AVAILABLE DATA Start Marker

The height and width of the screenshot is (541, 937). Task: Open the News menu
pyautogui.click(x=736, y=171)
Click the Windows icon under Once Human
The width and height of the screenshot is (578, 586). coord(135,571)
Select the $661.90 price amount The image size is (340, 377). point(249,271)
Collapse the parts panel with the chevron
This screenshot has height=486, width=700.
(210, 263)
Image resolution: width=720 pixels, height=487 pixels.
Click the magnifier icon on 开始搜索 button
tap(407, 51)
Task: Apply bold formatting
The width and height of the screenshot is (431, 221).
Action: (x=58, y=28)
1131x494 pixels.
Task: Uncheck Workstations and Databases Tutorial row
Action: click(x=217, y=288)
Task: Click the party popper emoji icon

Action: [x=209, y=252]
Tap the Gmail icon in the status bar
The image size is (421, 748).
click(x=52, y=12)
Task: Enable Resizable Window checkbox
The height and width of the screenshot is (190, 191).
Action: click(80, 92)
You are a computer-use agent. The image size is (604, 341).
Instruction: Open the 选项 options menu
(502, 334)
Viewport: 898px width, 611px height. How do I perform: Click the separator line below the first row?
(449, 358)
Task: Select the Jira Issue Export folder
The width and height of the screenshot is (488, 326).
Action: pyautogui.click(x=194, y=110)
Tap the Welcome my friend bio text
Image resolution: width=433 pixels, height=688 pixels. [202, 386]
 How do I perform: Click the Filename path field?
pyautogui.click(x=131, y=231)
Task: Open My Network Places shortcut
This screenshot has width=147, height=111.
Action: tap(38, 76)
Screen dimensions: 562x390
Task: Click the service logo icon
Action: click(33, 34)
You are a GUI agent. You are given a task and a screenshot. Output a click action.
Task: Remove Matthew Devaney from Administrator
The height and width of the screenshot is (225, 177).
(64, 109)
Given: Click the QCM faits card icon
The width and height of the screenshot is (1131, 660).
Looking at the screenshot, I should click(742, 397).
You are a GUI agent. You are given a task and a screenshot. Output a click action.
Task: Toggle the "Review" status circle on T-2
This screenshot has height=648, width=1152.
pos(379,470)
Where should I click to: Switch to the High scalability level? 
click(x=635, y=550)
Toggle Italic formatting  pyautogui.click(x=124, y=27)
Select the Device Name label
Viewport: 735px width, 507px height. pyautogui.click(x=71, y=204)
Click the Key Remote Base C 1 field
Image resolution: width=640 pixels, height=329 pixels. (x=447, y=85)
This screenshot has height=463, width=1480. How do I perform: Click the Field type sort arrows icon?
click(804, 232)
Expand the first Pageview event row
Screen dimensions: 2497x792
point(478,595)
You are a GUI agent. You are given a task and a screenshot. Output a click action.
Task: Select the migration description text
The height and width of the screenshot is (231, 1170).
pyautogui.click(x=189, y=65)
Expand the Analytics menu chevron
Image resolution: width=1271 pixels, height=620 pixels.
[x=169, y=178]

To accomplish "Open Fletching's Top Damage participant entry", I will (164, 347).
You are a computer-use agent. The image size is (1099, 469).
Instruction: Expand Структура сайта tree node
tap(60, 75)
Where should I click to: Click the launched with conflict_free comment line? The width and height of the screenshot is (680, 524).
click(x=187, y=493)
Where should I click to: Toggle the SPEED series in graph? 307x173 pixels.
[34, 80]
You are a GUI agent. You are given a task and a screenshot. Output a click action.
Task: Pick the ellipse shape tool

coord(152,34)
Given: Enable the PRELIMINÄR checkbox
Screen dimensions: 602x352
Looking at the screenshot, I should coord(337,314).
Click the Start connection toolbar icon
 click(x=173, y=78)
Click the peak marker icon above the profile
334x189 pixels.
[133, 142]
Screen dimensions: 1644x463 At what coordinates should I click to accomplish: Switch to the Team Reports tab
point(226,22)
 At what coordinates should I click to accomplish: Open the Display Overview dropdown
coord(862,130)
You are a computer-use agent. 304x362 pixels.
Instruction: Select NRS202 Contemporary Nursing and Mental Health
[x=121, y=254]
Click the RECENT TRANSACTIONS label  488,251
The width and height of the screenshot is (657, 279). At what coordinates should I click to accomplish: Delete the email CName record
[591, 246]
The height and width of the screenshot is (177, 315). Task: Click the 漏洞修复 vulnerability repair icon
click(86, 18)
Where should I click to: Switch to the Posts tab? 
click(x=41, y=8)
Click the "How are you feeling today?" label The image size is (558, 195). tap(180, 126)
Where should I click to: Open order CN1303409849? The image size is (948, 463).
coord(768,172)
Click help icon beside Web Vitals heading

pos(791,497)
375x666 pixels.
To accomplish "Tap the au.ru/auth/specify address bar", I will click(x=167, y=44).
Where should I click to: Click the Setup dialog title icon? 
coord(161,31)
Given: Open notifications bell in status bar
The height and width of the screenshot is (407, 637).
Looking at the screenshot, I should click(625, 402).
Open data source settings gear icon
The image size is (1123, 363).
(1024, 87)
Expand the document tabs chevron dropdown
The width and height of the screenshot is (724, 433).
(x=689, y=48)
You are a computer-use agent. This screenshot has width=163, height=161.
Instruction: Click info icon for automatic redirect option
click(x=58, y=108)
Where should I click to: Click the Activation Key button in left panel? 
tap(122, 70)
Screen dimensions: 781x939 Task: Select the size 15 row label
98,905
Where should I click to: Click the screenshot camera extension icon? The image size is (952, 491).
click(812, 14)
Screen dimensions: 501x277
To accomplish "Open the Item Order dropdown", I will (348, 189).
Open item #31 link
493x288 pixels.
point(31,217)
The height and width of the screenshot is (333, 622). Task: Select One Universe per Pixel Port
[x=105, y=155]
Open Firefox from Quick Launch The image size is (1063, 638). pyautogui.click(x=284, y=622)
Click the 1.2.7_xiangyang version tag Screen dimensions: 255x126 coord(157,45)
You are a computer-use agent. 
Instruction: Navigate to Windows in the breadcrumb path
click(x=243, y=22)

AVAILABLE DATA End Marker

**TASK OBJECTIVE**
All lines with the word "Enable" are needed; pull them from the entries and copy each.

**RESULT OF THIS EXERCISE**
Task: Enable Resizable Window checkbox
Given: Enable the PRELIMINÄR checkbox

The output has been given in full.